4. Carl Spackler in ‘Caddyshack’ (1980)


If you’ve ever heard anyone use the phrase “Cinderella story” and haven’t immediately thought of Bill Murray, then you obviously haven’t seen “Caddyshack” enough times. Of all the oddballs Murray has brought to life over the years, the country club groundskeeper named Carl Spackler has to be the strangest. He reportedly improvised all of Carl’s dialogue, which is mind-blowing considering that most of those lines are still quoted by fans to this day. It’s unclear if we’d like to take Carl out for a beer or have him locked away in an institution, but that’s the type of line that only a character played by Murray could walk so perfectly.

3. Bob Harris in ‘Lost in Translation’ (2003)


If there’s one movie that changed the public’s perception of Bill Murray’s skills forever it was 2003’s “Lost in Translation.” His performance as a washed-up Hollywood star who goes to Japan to film a commercial was as deep and layered as anything he’d ever done. It earned him his only Oscar nomination to date and won him both a Golden Globe and an Independent Spirit Award. “Lost in Translation” is also one of the highest-rated movies he’s starred in, according to Rotten Tomatoes, where it holds a 95-percent grade. This is the role that made people reconsider Murray as a heavyweight actor, rather than just someone who could make them laugh.

2. Peter Venkman in ‘Ghostbusters’ (1984)


The role of Peter Venkman from “Ghostbusters” will likely be remembered as Murray’s signature role. It made him into a legitimate Hollywood star, launched a blockbuster entertainment franchise and earned him his first Golden Globe nomination. “Ghostbusters” is also the highest-rated movie he’s ever starred in, according to Rotten Tomatoes, where it holds a 97-percent grade. Murray’s deadpan style was put on display for his biggest audience ever, and he was perfect in making Venkman into a slightly slimy but effortlessly likable hero for nerds everywhere. But we’ll rank one performance ahead of it in terms of the actor’s most memorable.

1. Phil Connors in ‘Groundhog Day’ (1993)
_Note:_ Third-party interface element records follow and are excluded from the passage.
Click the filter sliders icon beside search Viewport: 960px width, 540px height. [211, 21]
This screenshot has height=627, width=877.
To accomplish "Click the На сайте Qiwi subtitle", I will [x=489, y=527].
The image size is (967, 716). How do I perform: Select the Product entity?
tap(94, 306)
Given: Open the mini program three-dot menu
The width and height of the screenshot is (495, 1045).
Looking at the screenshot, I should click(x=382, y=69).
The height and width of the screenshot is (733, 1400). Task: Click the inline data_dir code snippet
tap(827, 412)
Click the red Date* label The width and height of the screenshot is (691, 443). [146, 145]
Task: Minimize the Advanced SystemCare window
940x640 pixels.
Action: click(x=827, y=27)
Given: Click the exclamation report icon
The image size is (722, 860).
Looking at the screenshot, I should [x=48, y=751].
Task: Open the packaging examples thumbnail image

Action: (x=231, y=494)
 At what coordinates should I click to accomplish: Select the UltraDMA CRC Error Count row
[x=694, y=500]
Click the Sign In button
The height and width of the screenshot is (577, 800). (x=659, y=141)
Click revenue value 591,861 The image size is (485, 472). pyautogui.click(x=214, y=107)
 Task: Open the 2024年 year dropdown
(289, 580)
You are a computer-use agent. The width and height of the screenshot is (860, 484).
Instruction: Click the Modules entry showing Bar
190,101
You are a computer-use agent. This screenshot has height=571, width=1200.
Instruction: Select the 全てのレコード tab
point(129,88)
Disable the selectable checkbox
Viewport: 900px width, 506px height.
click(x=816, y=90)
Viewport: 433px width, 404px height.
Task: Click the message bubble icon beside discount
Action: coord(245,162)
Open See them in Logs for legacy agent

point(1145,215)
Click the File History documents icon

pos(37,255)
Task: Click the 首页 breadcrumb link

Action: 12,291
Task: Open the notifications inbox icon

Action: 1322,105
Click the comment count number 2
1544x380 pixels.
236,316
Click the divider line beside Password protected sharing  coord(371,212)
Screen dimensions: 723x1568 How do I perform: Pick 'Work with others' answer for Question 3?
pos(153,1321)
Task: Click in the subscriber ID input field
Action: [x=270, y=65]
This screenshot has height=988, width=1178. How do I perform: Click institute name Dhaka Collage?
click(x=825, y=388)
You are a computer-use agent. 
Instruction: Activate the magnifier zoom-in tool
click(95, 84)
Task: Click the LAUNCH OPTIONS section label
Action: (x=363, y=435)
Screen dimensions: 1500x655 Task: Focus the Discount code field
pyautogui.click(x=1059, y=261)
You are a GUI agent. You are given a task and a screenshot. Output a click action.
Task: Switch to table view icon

While his work in “Ghostbusters” is phenomenal, it’s still an ensemble film full of great performances and big-budget visuals. In contrast, “Groundhog Day” is a pure star vehicle for Murray’s talents and relies almost completely on his acting alone to be remembered as one of the all-time great comedies in history. He plays an egotistical meteorologist named Phil Connors who finds himself stuck inside a seemingly infinite time loop, reliving Groundhog Day from start to finish. This movie showed Murray as a romantic lead but didn’t dull his comedic edge a bit and gave him endless opportunities to show his range. “Groundhog Day” holds a phenomenal 96-percent score at Rotten Tomatoes and, in our humble opinion, remains the best example of Bill Murray’s gifts as an actor.